Incontrò per caso un tale che si offrì di sistemarlo con una ragazza di ottima famiglia. Questi promise di parlare con il padre della giovane, fissando per l’indomani mattina un incontro per comunicare il responso. Wei non riusciva a chiudere occhio: il sonno gli sfuggiva, come per prenderlo in giro, mentre nei suoi occhi si accalcavano le immagini di una vita in due.
Prima dell’alba si presentò nel luogo dell’incontro. Nel silenzio scrutò un anziano seduto accanto a un sacco e le sue mani intente a sfogliare un libro dai caratteri incomprensibili. Era il dio dei matrimoni, disse, e quel libro proveniva dall’Aldilà. Allora Wei prese a raccontargli la sua storia, la ricerca di una moglie, il sogno di una famiglia, la speranza riposta nella fanciulla bella e di buon partito. Tuttavia, una volta consultato il libro, le parole del dio spezzarono ogni incanto: non era lei la donna che il destino aveva scelto per Wei, ma la figlia di un’anziana donna, Chen, che aveva un banco al mercato. Aveva appena tre anni, ma si sarebbero sposati quando ne avrebbe compiuti diciassette.

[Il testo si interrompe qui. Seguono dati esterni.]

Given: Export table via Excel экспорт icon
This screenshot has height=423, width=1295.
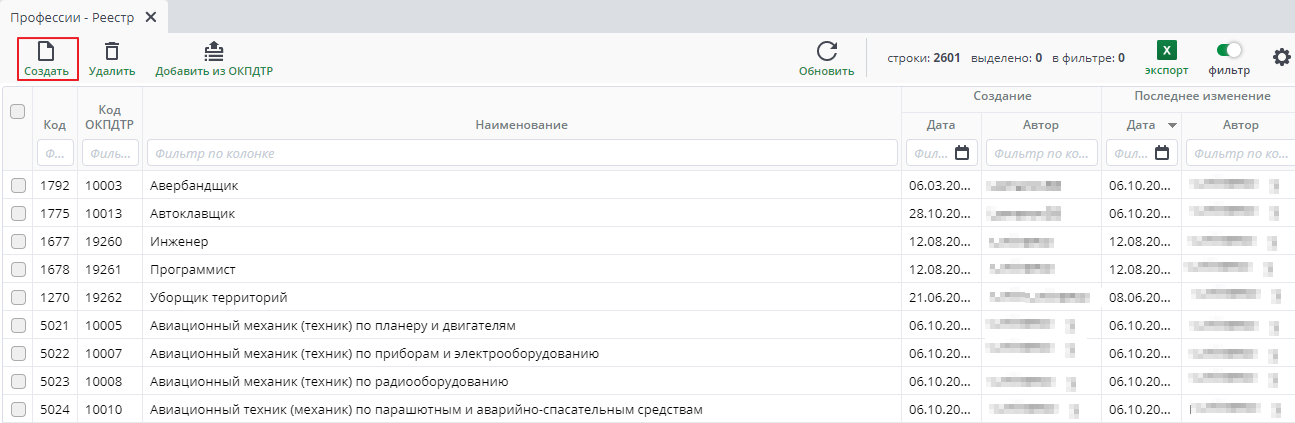Looking at the screenshot, I should point(1166,51).
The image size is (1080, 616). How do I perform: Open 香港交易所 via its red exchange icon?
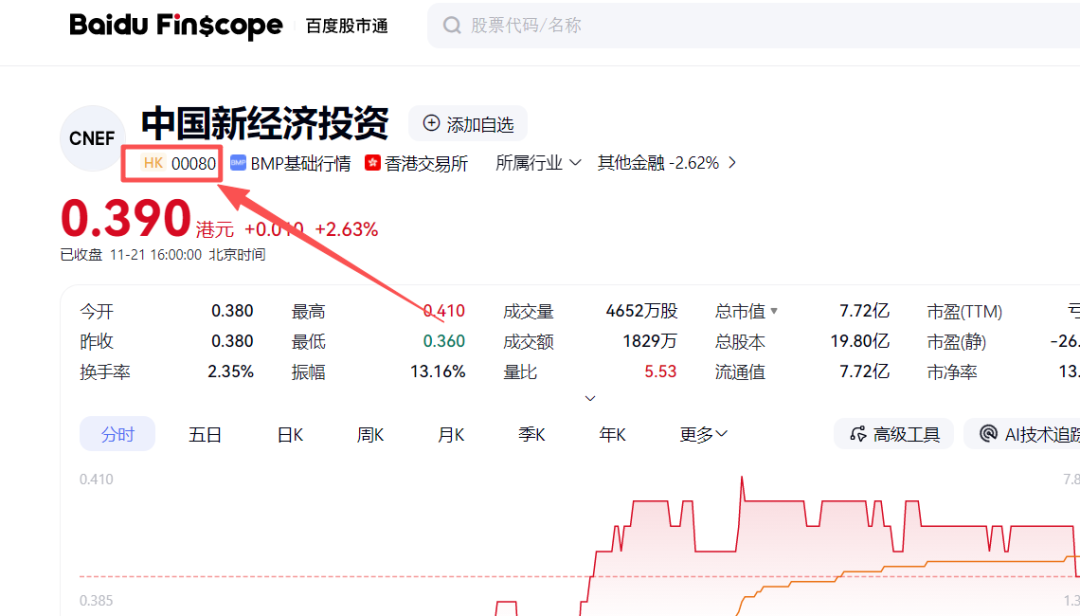[372, 162]
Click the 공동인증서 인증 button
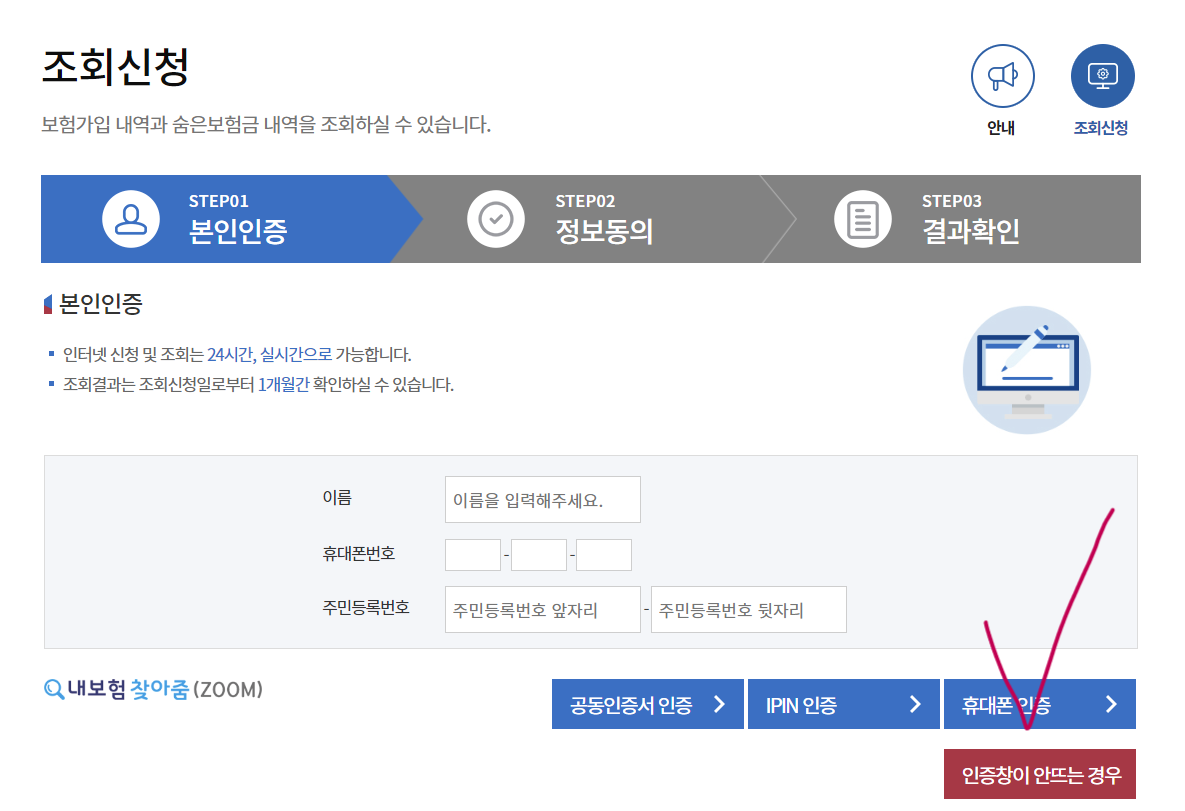The width and height of the screenshot is (1185, 811). pyautogui.click(x=647, y=704)
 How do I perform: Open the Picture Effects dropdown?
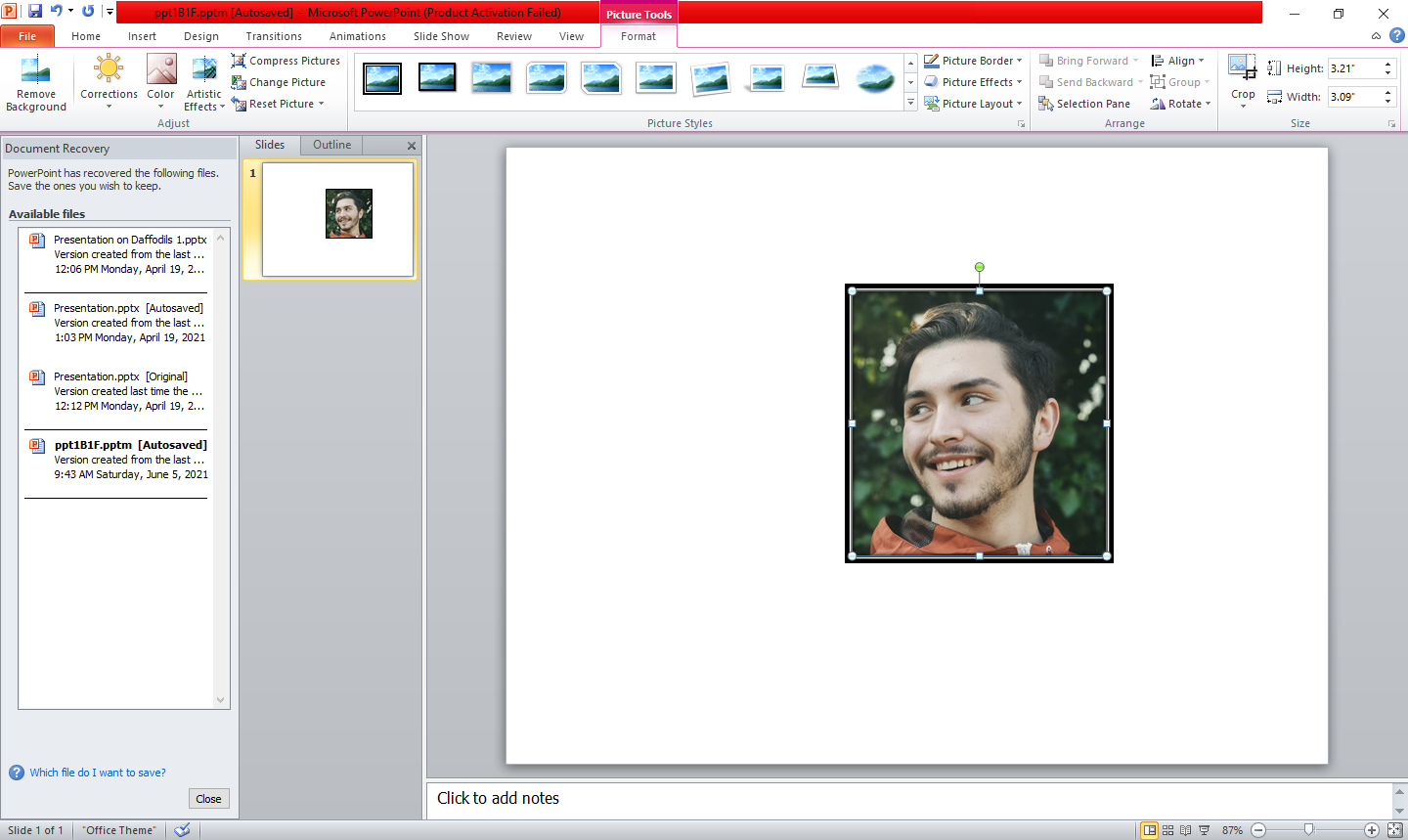(974, 82)
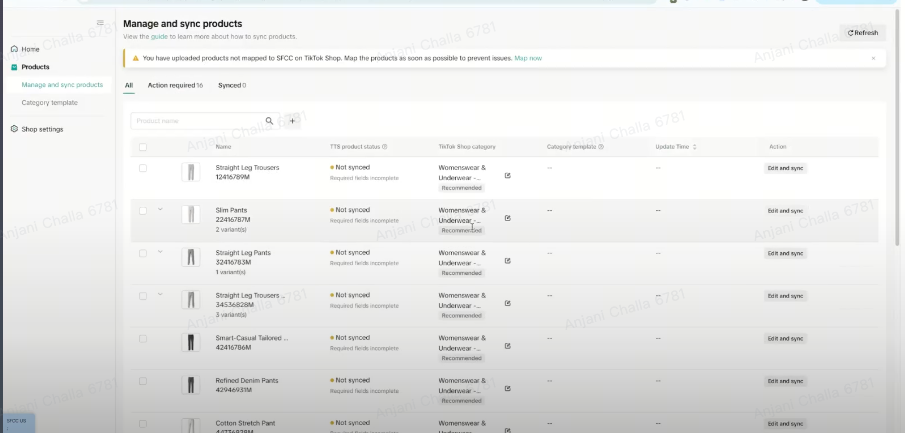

Wei si sentì deluso, persino oltraggiato: come poteva una bimba malridotta e priva di ricchezze essere la sua sposa predestinata? Non poteva accettarlo. Decise, quindi, di intervenire e incaricò un suo servo di ucciderla.
La cicatrice del filo rosso del destino
Gli anni passarono veloci e la ricerca della moglie continuò senza successo, finché non sposò la figlia diciassettenne del governatore locale. La ragazza portava sempre una benda sul viso e Wei ne chiese timidamente il motivo.
Quella benda scostata dal viso dispiegò tutta la storia della fanciulla: all’età di tre anni aveva perso l’intera famiglia ed era stata affidata alla governante Chen, finché un giorno fu aggredita al mercato da un uomo che aveva tentato di ucciderla; in seguito all’episodio venne accolta da quello che lo sposo credeva essere suo padre, ma era in realtà lo zio.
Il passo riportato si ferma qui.